Chávez recently announced that his government would build housing, a highway and an oil refinery in Nicaragua, part of an aid package that would benefit one of Washington's most tenacious Cold War adversaries, President Daniel Ortega.
Farther south, Venezuela has pledged to provide Ecuador with $1 billion in credit, a gesture that would soften the blow if that country's leftist government follows through on its threat to default on foreign debt payments. And, along with President Mahmoud Ahmadinejad of Iran, a foe of the Bush administration, Chávez has announced a $2 billion international investment fund for Latin America.
Taken together, economists and others who track the country's affairs say, the investments signify an effort by Venezuela to curb the reach of the U.S. government, whose influence has waned in Latin America. For Chávez, the goal is nothing less than to kill the so-called Washington consensus, the economic prescriptions championed by the International Monetary Fund and the U.S. Treasury, which press governments to limit spending, raise interest rates and open their economies to foreign trade and investment.
Backing such economic principles as privatization and trade liberalization, the consensus rooted out bloated bureaucracies and helped tame hyper-inflation. Yet even those countries that have run their economies along Washington consensus lines have generally seen disappointing rates of economic growth and deepening poverty. The electoral success of such leftist leaders as Chávez, Ortega, Bolivia's Evo Morales and Ecuador's Rafael Correa is in part the result of the failure of previous policies to generate growth and raise incomes, economists say.
"All of this IMF stuff has actually benefited a very small sector of our economies," said Hernando de Soto, a Peruvian economist who champions free markets and has criticized elements of Chávez's political program. "That's where Chávez and company come in, because they pick up on the resentment."

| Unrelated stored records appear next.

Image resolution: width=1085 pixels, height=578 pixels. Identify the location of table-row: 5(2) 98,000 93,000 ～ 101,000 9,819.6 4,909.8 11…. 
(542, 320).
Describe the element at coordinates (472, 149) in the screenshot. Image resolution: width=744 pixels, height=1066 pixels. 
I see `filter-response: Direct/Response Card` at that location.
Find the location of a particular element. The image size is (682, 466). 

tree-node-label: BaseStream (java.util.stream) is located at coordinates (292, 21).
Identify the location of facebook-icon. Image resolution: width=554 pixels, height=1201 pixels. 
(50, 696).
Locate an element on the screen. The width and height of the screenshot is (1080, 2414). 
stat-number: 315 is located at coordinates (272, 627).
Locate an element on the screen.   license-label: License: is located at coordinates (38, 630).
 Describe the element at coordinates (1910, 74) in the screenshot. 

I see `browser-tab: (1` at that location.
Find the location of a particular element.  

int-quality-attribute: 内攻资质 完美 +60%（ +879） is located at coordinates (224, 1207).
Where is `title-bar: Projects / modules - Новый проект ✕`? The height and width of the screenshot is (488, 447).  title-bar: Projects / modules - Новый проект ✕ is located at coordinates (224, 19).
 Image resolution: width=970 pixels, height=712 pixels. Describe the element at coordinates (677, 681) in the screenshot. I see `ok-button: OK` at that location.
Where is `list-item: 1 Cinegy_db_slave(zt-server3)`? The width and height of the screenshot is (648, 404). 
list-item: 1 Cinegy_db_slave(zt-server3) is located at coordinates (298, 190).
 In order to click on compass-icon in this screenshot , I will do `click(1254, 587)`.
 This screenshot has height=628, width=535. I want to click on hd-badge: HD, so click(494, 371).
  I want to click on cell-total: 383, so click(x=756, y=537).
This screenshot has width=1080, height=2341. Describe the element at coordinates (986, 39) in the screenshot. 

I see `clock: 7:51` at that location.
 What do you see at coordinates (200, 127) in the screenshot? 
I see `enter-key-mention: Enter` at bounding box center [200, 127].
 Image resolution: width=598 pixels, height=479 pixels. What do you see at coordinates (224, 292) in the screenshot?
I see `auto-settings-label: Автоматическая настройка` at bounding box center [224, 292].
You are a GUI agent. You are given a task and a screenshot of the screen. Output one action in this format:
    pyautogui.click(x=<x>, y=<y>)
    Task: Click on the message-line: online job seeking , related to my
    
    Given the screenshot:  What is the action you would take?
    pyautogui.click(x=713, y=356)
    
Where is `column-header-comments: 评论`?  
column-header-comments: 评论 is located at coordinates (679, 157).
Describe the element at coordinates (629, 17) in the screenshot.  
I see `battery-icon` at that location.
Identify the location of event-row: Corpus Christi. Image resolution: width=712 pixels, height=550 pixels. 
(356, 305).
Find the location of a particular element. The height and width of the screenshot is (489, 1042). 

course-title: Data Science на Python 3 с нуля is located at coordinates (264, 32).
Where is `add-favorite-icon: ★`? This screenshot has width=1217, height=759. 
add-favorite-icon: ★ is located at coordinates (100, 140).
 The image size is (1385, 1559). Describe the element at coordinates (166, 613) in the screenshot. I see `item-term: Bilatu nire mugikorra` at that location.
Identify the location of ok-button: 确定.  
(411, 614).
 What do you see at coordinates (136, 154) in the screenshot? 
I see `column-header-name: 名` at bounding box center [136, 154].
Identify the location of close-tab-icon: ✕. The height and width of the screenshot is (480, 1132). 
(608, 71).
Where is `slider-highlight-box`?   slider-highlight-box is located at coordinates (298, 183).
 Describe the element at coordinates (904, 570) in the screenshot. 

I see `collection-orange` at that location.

Chávez's campaign to persuade countries to break with fiscal orthodoxy, a strategy funded by revenue from the largest oil reserves in the Americas, has had mixed success. Some of the region's most important economies -- Mexico, Brazil, Chile, Colombia and Peru -- maintain solid relations with multilateral lenders and continue to follow market-oriented principles, such as welcoming foreign investment, limiting government spending and attacking inflation.
For its part, the United States still has enormous influence in and close ties with most Latin American countries. Free-trade agreements now cover nearly two-thirds of economic output in the Americas, according to Thomas A. Shannon Jr., assistant secretary of state for Western Hemisphere affairs. And although voters in the region have increasingly elected leftist governments in the past several years, most of them are like those headed by Luiz Inacio Lula da Silva in Brazil and Michelle Bachelet in Chile -- concerned about social inequality but fiscally austere and on friendly terms with Wall Street.
Although Chávez frequently travels to foreign capitals to lambaste Washington, it's not so clear that Latin Americans favor the Venezuelan president's prescriptions, even if their governments are happy to accept his aid. According to a recent survey of 20,200 people in 18 countries by Latinobarómetro, a Chilean polling firm, most Latin Americans lumped Chávez with Fidel Castro and President Bush as bad leaders, citing Brazil's Lula and Chile's Bachelet as the best. And most of those polled classified themselves as political moderates .
Still, U.S. efforts to reach a free-trade agreement with South America's two biggest economic powers, Brazil and Argentina, are stalled, and Washington's efforts to influence economic policies through the IMF and its sister organization, the World Bank, have diminished.
Chávez vs. the IMF
In a policy marked by 1960s-style rhetoric, Chávez is promising to "liberate" Latin America from the "imperialist North American plot" to enslave the region, as he put it recently during the inauguration of Correa in Ecuador. Given new powers to pass economic decrees for 18 months, the Venezuelan president has a free hand to control his country's purse strings.
"In Latin America and the Caribbean, there's more consciousness that these financial organizations are a curse that have taken our countries to hunger, misery and exploitation," said Saúl Ortega, a member of the Venezuelan National Assembly's foreign relations committee.